Artist Louise Champion regards the mundane as beautiful. Her first solo show ‘Turning a Corner’ was inspired by the everyday and she is most attracted by the common things that are most often overlooked in the urban world. In Louise’s world, architectural elements that are often ignored become her centre piece; boxed buildings, staircases, cranes, subway seats and all the ordinary are bestowed a rightful and significant place. Perhaps this connection with the mundane comes from the fact that she both treads the reality of working in a different industry while also living to create her art; or perhaps she does it as a reminder that it only takes a change in perspective to see beauty even in the simplest of things.
Surprisingly, her regard for the mundane is more of a quiet reverence – she avoids breaking them apart unlike those artists who go the distance and deconstruct the hierarchies of art and common things **just to prove a point.** Louise’s art is still deeply rooted in the tradition of photography and painting – to the point that even if she has the option to use modern methods, she refuses to do so. For her, there is no pleasure in taking shortcuts. There is still that sense that the creative process is a journey that one should take from start to finish.
While the contemporary art world is often times about the glitz, the hype and the glamour, here’s an artist that’s willing to delve into the** ordinariness of things**. I hope to see more new works from Louise in the very near future! Please read my short interview with her below.
1. Your first solo show ‘Turning a corner’ was inspired by your travels in the US. How does living in London inspire your art now or are you still craving to be somewhere else to find inspiration for your art?
I find inspiration everywhere! Living in London is truly inspiring, especially architecturally. I find living in a city that is a constant building site truly motivating and stimulating. Currently I am fascinated by cranes, and I think they may feature in the next set of work.
2. ‘Turning a corner’ was an exploration of the mundane. Tell us what attracted you to use isolated architectural elements to interpret this. How was the creative process for these pieces?
Most of my work is about the mundane, of which I find and hopefully translate a beauty within it. All my works start with me going out with my camera and taking photographs (on film) of things that appeal to me. It could be a whole building or maybe just an element of it, like a staircase or railing or a crane perched on the top.
I have a slightly laborious process from photo to finished canvas: I do not project the image then paint, I will draw and scale up what I will paint a few times, but this gives me a better understanding of the image and the geometry that makes it up. Its a process I could simplify now in the age of the computer but one that I get pleasure from so won’t!
3. Where did you get your fine art degree and how was the experience?
I went to Camberwell College of Arts. I was fortunate to leave school at 16 and get a job with a leading graphic design consultancy (Cartlidge Levene). I spent four years there which was an education in itself. It was their encouragement that pushed me towards going to art school. I applied for a foundation course and it was on that where I started painting. I was offered a place on a joint honours degree course at Camberwell also, so I stayed on and studied both graphics and painting, although I mainly focused on painting.

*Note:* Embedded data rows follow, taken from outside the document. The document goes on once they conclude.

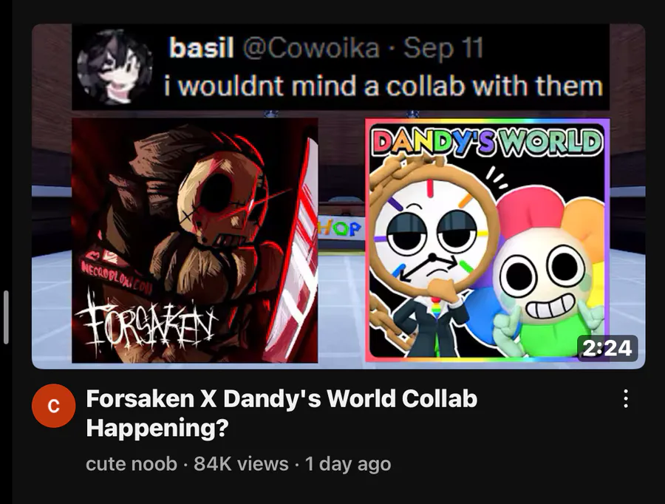Click basil's profile picture in the thumbnail
Image resolution: width=665 pixels, height=504 pixels.
pyautogui.click(x=115, y=67)
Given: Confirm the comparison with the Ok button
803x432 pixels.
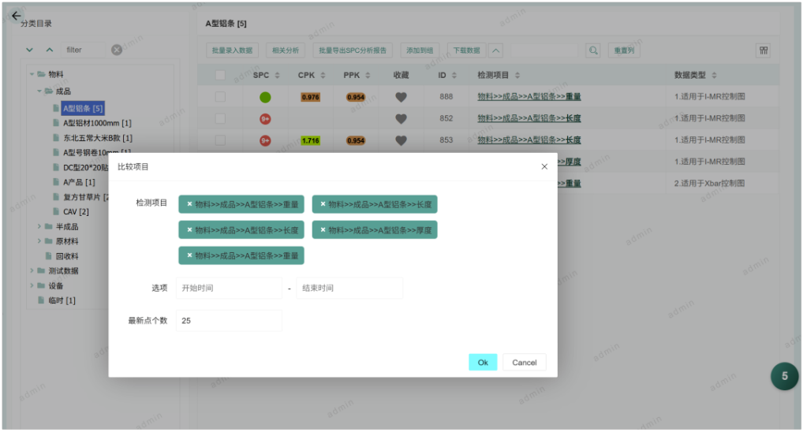Looking at the screenshot, I should pyautogui.click(x=482, y=363).
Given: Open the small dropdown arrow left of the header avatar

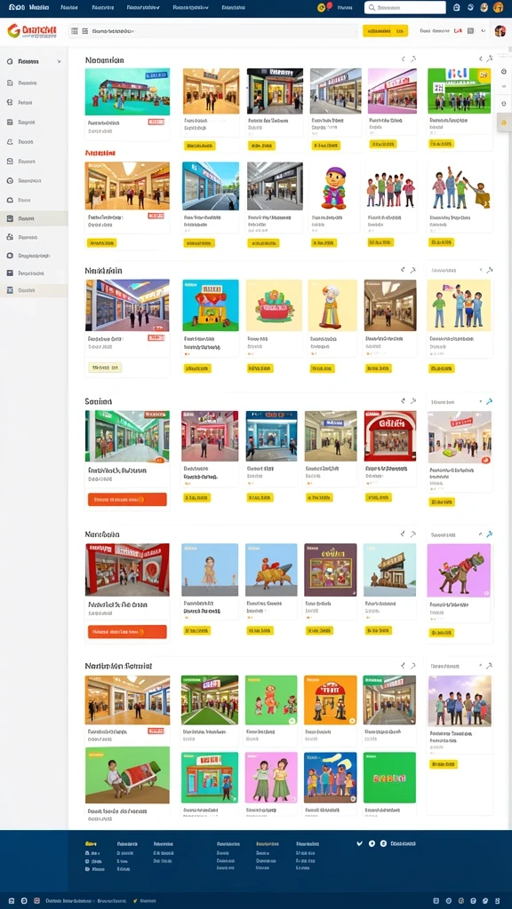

I loved my time at Camberwell and think the foundation year was one of the best times of my life. Having a free space to paint for three years on the degree course was amazing. I was slightly older than most students and had been out in the working world beforehand so I appreciated college for what it is and spent all day in my space gladly painting away!

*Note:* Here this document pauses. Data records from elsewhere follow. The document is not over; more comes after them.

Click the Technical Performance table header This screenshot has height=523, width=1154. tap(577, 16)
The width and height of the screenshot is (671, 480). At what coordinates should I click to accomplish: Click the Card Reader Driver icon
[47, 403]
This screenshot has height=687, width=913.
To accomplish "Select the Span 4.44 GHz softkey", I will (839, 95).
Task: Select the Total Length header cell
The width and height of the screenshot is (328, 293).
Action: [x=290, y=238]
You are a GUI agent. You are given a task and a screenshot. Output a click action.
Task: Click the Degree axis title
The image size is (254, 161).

I took a year out between the second and third year and spent a few months in Canada. That was very inspiring for work and I painted nothing but pictures of metal shipping containers for a few years on my return.
4. You are also working full-time in the music industry, how do you juggle your day job and doing art?
With difficulty sometimes – depending on workload. My last painting (Heygate) took me two years to paint as work got in the way! It’s a catch 22 that you can’t risk not working and surviving on selling art, plus I do not have the skill of self promotion! – so your time in the studio is cut down, but I am always working in my head, thinking of what the next painting could be or taking photos of possible subjects. I’m lucky to have a studio in my garden at close proximity, but unfortunately it flooded over the Christmas break with all the rain!
5. Any upcoming shows? How different will it be from the last one?
I do have a link with a great gallery in London (Nancy Victor Gallery). I have the opportunity to exhibit there once I am ready to but am not sure when that will be. I am hoping the next exhibition will show how I have developed as a painter. The work I do now is far more challenging than those shown at ‘Turming A Corner’ to the point where many viewers find it hard to believe that my paintings are hand made objects! They are large canvases with no visible brush marks and my lines are clean so they can look like they are screen printed.